13 thoughts on “The Volunteer – Herbert Asquith”

  1. I think that the word “lies”might be a pun of words it could refer to the clerk just laying or it could suggest that the clerk is living a untruthful life.

    “…city Grey…” the color Grey to associate with boredom and dullness.

    Then the the poet uses the word “twixt” to show that he gives authority to the past. this suggests that he may have a conservative view and doesn’t like change.

    (sir cut out anything that may not make sense or if anythings wrong!)

  2. Yes, poor old Jessie Pope– lined up by A-level teachers like me for a critical kicking at the beginning of every WWI course. The brand of niave romanticism found in ‘The Volunteer’ may be, for the purposes of your examination, interesting to compare to Pope’s naive patriotism in poems like ‘The Call’.

    1. I’m not sure, to be honest, Shanice. I know that it featured in Asquith’s 1915 collection, ‘The Volunteer and Other Poems’.So I’d be grateful if anyone could enlighten me (or rather, us).

      [This has since been clarified. The poem was written in 1912. See the correspondence below.]

  3. What would be good comparisons in terms of how typical this poem is to the rest of the collection?

    Obviously Jessie Pope as wider reading, but I can’t think of many others.

    1. I would say that the Asquith poem is quite atypical of the AQA selection from Stallworthy’s anthology: nothing else quite matches its naivite and simple, romantic understanding of war. Other poems in the selection can be called ‘naive’, of course, but few others are quite so intoxicated by an essentially immature worldview. In fact, for me, this childish vision of death and glory is the poem’s strength, because in projecting them onto the clerk, it evokes quite well the moments of fantasy that some adolescents are partial to. Nonetheless, the condescension of an elite class for suburban workers reeks from this poem– the office clerk is better off dead than living his grey, featureless life. [It has been pointed out since I wrote this that Asquith was in fact himself a lawyer when this poem was written; which seems to me to explain the vivid sense of imaginative yearning in the poem.]

      So perhaps it would be better linking this poem to the more nuanced romantic poems of Rupert Brooke that we find within the anthology, or other poems that seem to draw from the past for military inspiration: Grenfell’s ‘Into Battle’, for instance.

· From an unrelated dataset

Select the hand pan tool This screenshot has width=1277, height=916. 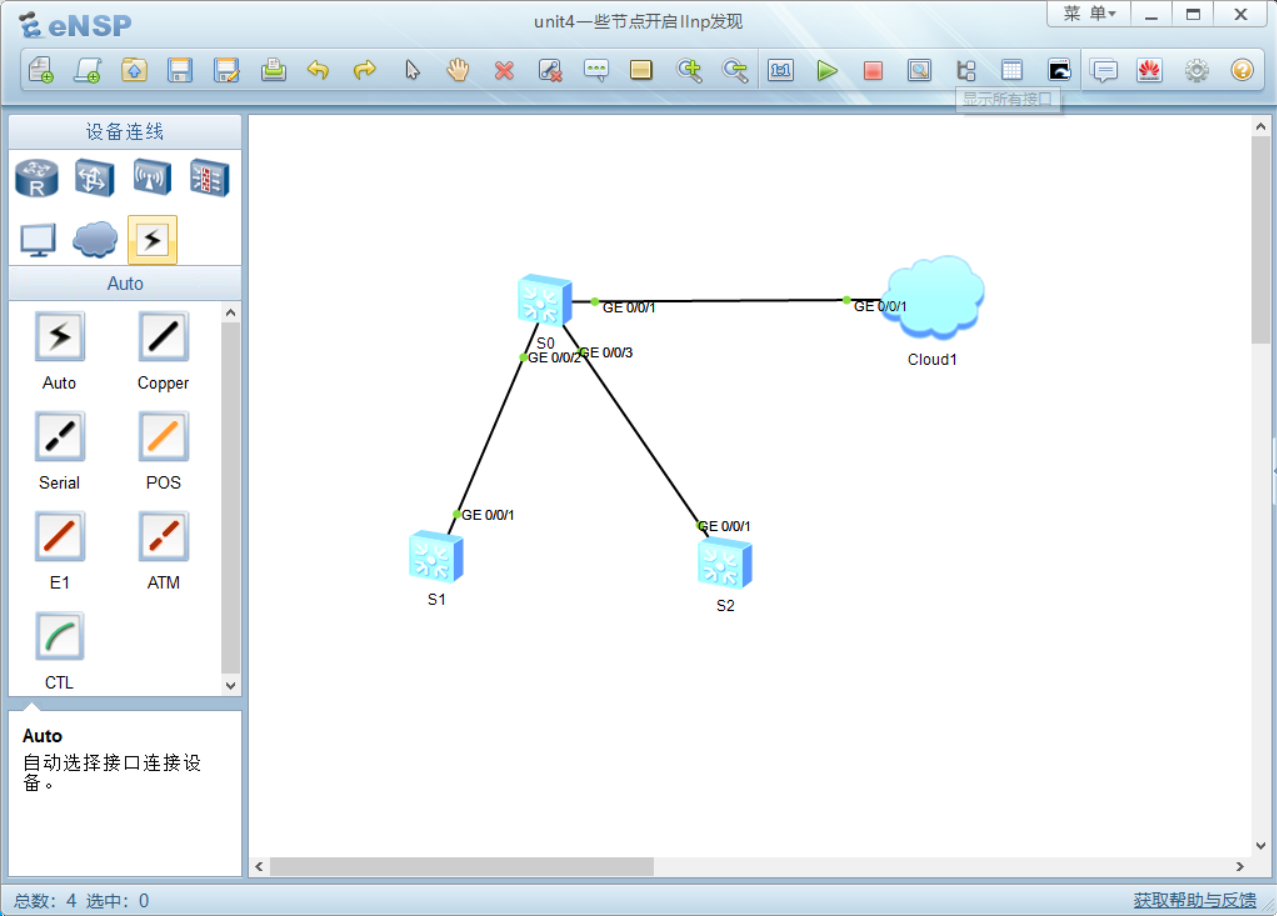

      But remember that comparison also means you can go to poems that contrast strongly with Asquith’s poem. Horace’s Ode on p.13, which gives practical and philosophical advice to the Roman legionary, provides the title for Owen’s famous ‘Dulce Et Decorum Est’: it might be interesting to compare Owen’s attitude to such classic texts and Asquith’s jollier engagement with tales of Roman derring-do.

  4. In the Oxford war anthology is does not say ‘from twilight to the gleaming halls of dawn he went’ simply ‘from twilight to the halls of dawn he went’. It does however, say gleaming eagles earlier.

  5. Can someone confirm that extracts from this poem are engraved in the Royal Chapel at RMC Sandhurst? It takes the form (if memory serves) “we lie content … who go to lie with men of Agincourt”.

    I found it very moving when I read it there a couple of years ago.

    Brian

  6. A nice clear analysis, but I differ in interpreting the images of legions and horsemen who come between the clerk and the page: rather than a distraction I’d read it as an imagination so vivid that the images conjured by the heroic stories almost literally jump off of the page to “stand between” him and the written word. But your view works too.